Turn the listing below into a JSON list of strings, with one string per line and no entries for blank lines.

───

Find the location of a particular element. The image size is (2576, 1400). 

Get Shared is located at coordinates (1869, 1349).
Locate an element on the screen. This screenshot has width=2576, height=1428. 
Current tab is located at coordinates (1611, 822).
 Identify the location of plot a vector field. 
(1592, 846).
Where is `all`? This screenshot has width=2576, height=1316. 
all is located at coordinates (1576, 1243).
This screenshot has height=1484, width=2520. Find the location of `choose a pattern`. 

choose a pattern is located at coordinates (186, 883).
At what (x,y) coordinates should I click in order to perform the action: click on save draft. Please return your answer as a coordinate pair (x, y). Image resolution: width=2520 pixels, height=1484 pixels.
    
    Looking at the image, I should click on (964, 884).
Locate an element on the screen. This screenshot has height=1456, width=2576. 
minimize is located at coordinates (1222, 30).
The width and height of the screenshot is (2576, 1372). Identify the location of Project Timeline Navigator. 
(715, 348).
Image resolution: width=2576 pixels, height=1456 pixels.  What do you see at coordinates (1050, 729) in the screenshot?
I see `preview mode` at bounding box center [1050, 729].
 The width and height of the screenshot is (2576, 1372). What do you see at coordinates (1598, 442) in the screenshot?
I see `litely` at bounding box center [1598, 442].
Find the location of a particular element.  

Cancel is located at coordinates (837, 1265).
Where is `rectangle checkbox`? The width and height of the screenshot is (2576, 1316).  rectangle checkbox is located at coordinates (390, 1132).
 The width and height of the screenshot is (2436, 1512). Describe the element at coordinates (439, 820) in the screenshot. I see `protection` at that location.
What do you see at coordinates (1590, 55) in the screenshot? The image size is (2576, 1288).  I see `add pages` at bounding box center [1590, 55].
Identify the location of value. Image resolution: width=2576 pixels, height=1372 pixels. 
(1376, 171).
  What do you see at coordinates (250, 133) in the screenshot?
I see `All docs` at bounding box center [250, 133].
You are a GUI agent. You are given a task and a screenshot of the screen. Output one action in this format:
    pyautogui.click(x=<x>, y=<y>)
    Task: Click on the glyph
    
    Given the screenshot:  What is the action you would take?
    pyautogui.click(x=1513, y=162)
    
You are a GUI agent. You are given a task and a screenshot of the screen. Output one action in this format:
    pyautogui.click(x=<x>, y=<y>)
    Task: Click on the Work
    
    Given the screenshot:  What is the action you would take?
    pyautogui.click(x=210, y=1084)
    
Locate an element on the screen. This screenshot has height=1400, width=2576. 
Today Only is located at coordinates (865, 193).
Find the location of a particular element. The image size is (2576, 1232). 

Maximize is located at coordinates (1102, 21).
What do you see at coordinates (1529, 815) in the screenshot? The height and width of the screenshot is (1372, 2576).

───

■ Task result:
[
  "Find the location of a particular element. The image size is (2576, 1400). ",
  "Get Shared is located at coordinates (1869, 1349).",
  "Locate an element on the screen. This screenshot has width=2576, height=1428. ",
  "Current tab is located at coordinates (1611, 822).",
  " Identify the location of plot a vector field. ",
  "(1592, 846).",
  "Where is `all`? This screenshot has width=2576, height=1316. ",
  "all is located at coordinates (1576, 1243).",
  "This screenshot has height=1484, width=2520. Find the location of `choose a pattern`. ",
  "choose a pattern is located at coordinates (186, 883).",
  "At what (x,y) coordinates should I click in order to perform the action: click on save draft. Please return your answer as a coordinate pair (x, y). Image resolution: width=2520 pixels, height=1484 pixels.",
  "    Looking at the image, I should click on (964, 884).",
  "Locate an element on the screen. This screenshot has height=1456, width=2576. ",
  "minimize is located at coordinates (1222, 30).",
  "The width and height of the screenshot is (2576, 1372). Identify the location of Project Timeline Navigator. ",
  "(715, 348).",
  "Image resolution: width=2576 pixels, height=1456 pixels.  What do you see at coordinates (1050, 729) in the screenshot?",
  "I see `preview mode` at bounding box center [1050, 729].",
  " The width and height of the screenshot is (2576, 1372). What do you see at coordinates (1598, 442) in the screenshot?",
  "I see `litely` at bounding box center [1598, 442].",
  "Find the location of a particular element.  ",
  "Cancel is located at coordinates (837, 1265).",
  "Where is `rectangle checkbox`? The width and height of the screenshot is (2576, 1316).  rectangle checkbox is located at coordinates (390, 1132).",
  " The width and height of the screenshot is (2436, 1512). Describe the element at coordinates (439, 820) in the screenshot. I see `protection` at that location.",
  "What do you see at coordinates (1590, 55) in the screenshot? The image size is (2576, 1288).  I see `add pages` at bounding box center [1590, 55].",
  "Identify the location of value. Image resolution: width=2576 pixels, height=1372 pixels. ",
  "(1376, 171).",
  "  What do you see at coordinates (250, 133) in the screenshot?",
  "I see `All docs` at bounding box center [250, 133].",
  "You are a GUI agent. You are given a task and a screenshot of the screen. Output one action in this format:",
  "    pyautogui.click(x=<x>, y=<y>)",
  "    Task: Click on the glyph",
  "    Given the screenshot:  What is the action you would take?",
  "    pyautogui.click(x=1513, y=162)",
  "You are a GUI agent. You are given a task and a screenshot of the screen. Output one action in this format:",
  "    pyautogui.click(x=<x>, y=<y>)",
  "    Task: Click on the Work",
  "    Given the screenshot:  What is the action you would take?",
  "    pyautogui.click(x=210, y=1084)",
  "Locate an element on the screen. This screenshot has height=1400, width=2576. ",
  "Today Only is located at coordinates (865, 193).",
  "Find the location of a particular element. The image size is (2576, 1232). ",
  "Maximize is located at coordinates (1102, 21).",
  "What do you see at coordinates (1529, 815) in the screenshot? The height and width of the screenshot is (1372, 2576)."
]